En Gambie, des millions de dollars ont été dépensés pour les véhicules à moteur et les hôtels, tandis que les centres de traitement et les centres d'isolement identifiés sont dans des conditions délabrées. En tant que pays sous-développé avec un taux de pauvreté élevé, les ordres de séjour obligatoire à domicile ont entraîné un taux de chômage record, mis en péril la durabilité des petites et grandes entreprises, et les citoyens sont abandonnés à leur sort. Pendant les crises mondiales, les priorités et les ressources sont souvent détournées, ouvrant ainsi la voie à ceux qui se trouvent en marge de la société par des actes systématiques de corruption.

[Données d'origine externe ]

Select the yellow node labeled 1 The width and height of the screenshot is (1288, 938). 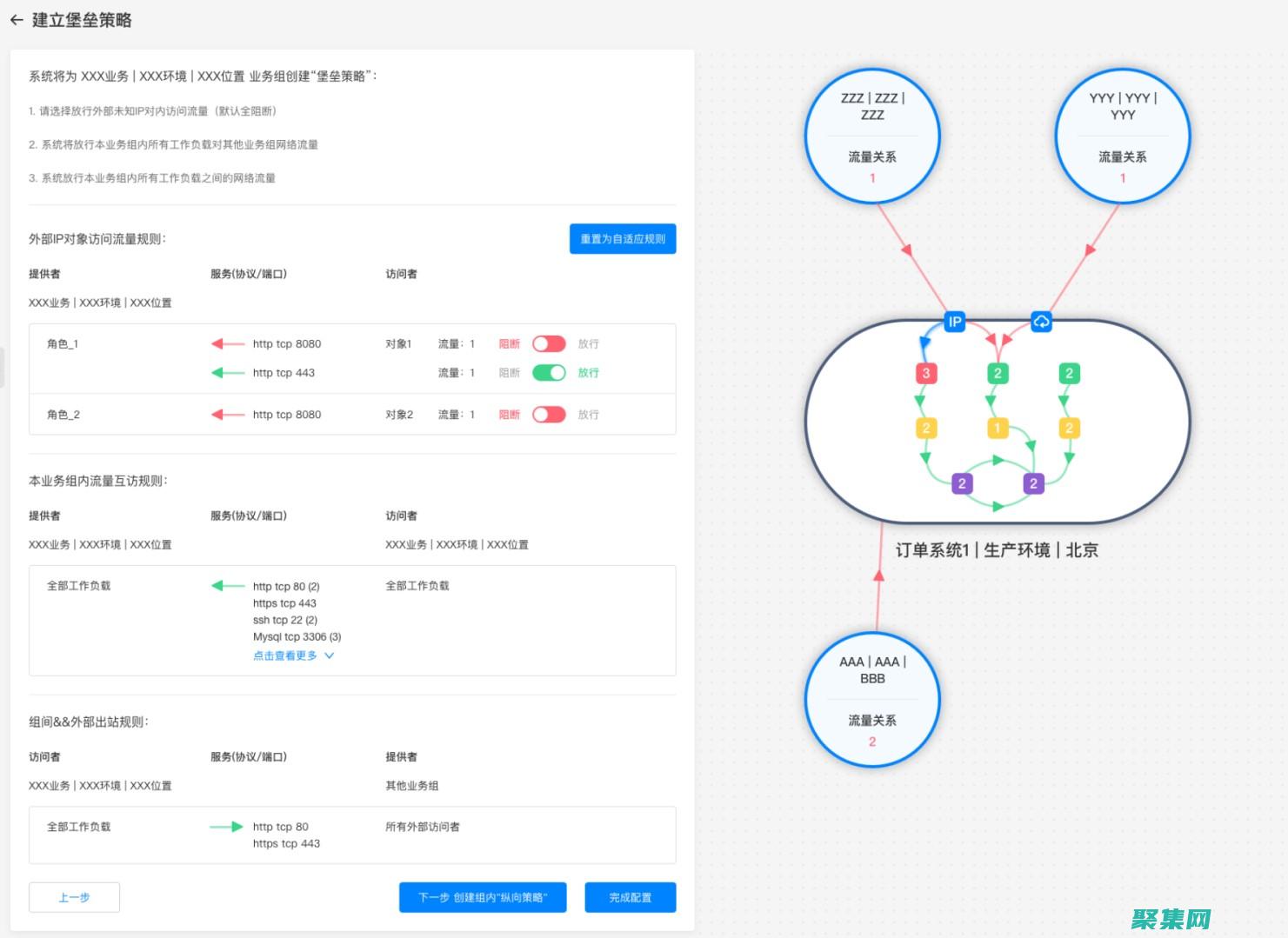[997, 428]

L'Afrique devrait considérer le Covid-19 comme une opportunité pour réinitialiser nos pratiques politiques, nos politiques et nos économies et nos systèmes de santé publique. Un moyen d'y parvenir est d'intégrer systématiquement la transparence et l’obligation de compte rendu dans les dépenses publiques. Cela libérerait de l'argent pour l'investissement dans des secteurs cruciaux et le développement social. Cela nécessite une synergie et une coopération des institutions informelles (par exemple, les associations de développement communautaire, les ONG, les institutions traditionnelles, etc.) avec les autorités et les organismes publics. FTM fait partie de la réflexion et de la nouvelle approche en mobilisant la base pour la responsabilité sociale. Les politiques de récupération post-coronavirus seront le test décisif si les dirigeants africains peuvent se lever pour en être la solution et non la victime. Et tout ce qui est nécessaire, c'est la volonté politique.


Hamzat Lawal est un militant nigérian de la lutte contre la corruption. Il est l'initiateur de la campagne ‘Follow The Money’ et le fondateur de ‘Connected Development’, une organisation à but non lucratif qui regroupe des analystes de données, des journalistes, des militants et des étudiants.